Pero, ¿y ahora? Tendrás que seguir trabajando por el triunfo de la revolución. No vamos a convertirte en un burgués.

Casanellas no era entonces un «trabajador consciente», como allí se llama a los directores del partido. Carecía de preparación, no había leído siquiera a Carlos Marx. Sólo tenía corazón y coraje y cierta destreza como mecánico de motores de explosión. No le quedaba en la Rusia soviética otra salida que la de «sentar plaza».
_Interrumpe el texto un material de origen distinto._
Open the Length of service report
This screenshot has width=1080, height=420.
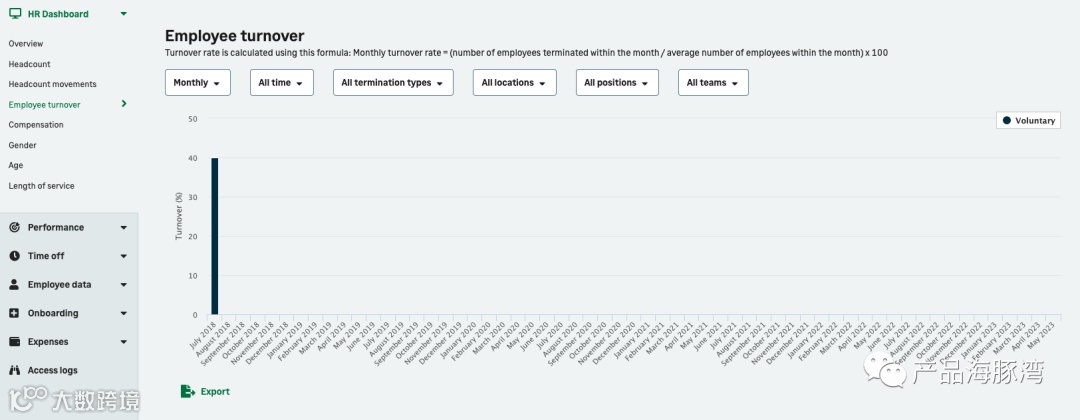[x=41, y=186]
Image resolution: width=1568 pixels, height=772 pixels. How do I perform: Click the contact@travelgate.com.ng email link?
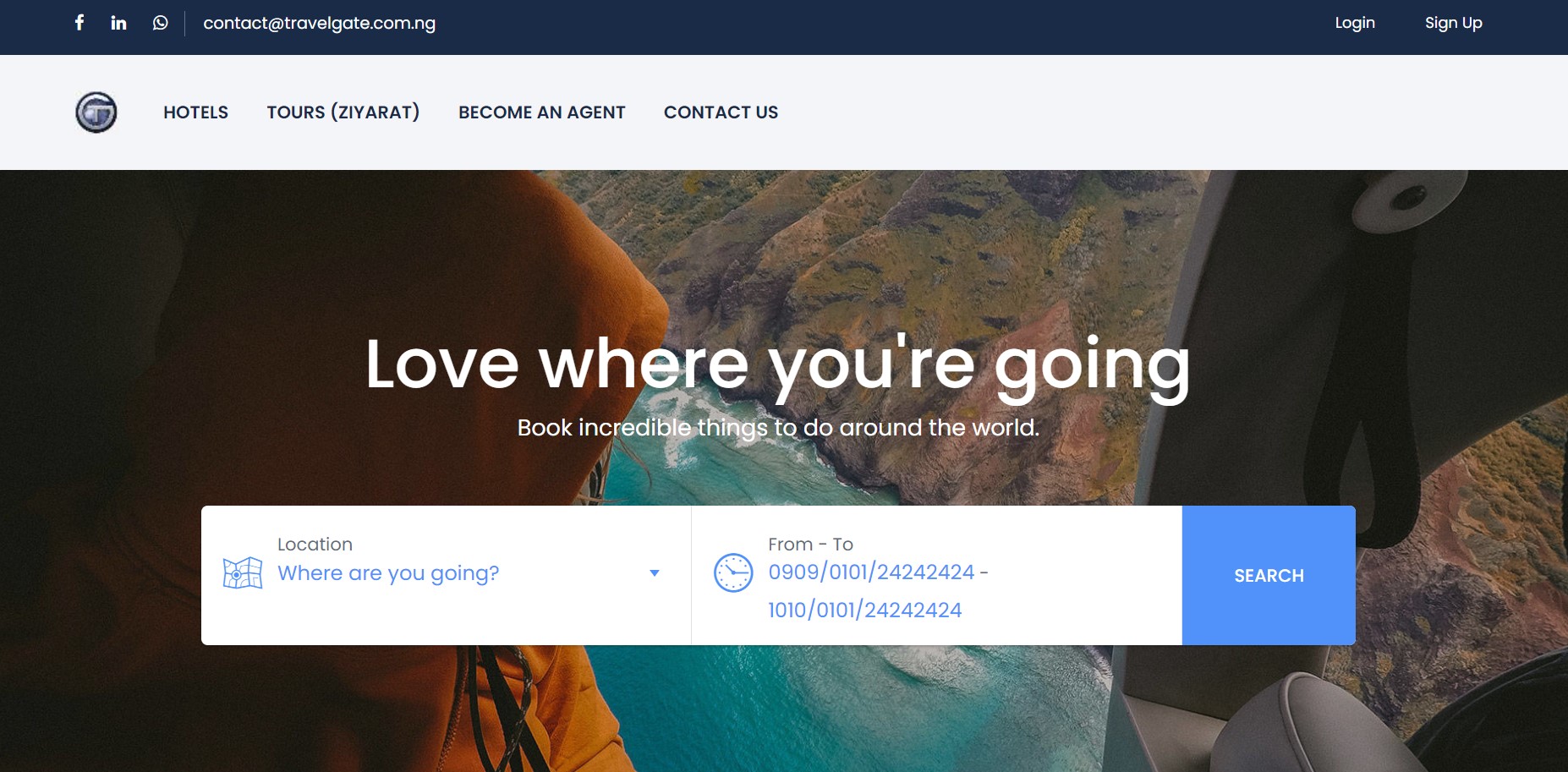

Le otorgaron el honor de defender la revolución con las armas en la mano y fue destinado como simple soldado a uno de los cuerpos del Ejército Rojo que operaban en el Sur de Rusia, donde todavía estaba latente la guerra civil y las bandas supervivientes de los ejércitos contrarrevolucionarios, convertidas en cuadrillas de bandidos, asolaban el país.

Alistado en aquel ejército de proletarios descalzos, hambrientos y cubiertos de harapos que iban a imponer el ideal comunista que ellos mismos no sabían sentir claramente a un pueblo inculto, semisalvaje, fanático, apegado a sus tradiciones seculares y educado en el dolor y en la crueldad asiática, Ramón Casanellas vio de cerca y palpó todo el horror de aquella época, la más terrible que registra la Historia. Como en una visión dantesca, desfilan ante este pequeño español los episodios de la lucha contra los cosacos, el levantamiento de los campesinos puestos al lado de los comunistas por miedo a la barbarie de las hordas contrarrevolucionarias, la guerra civil, el comunismo de guerra ejercido implacablemente contra la misma población civil, la lucha espantosa con los mujiks, los fusilamientos en masa, y, finalmente, el hambre, aquel azote callado, aquellos millones de seres extenuados que se abatían sobre el suelo ruso sin un rumor, en medio de un silencio de muerte, que sólo rasgaban de vez en cuando las descargas de fusilería del Ejército Rojo, que iba imponiendo sin compasión su justicia.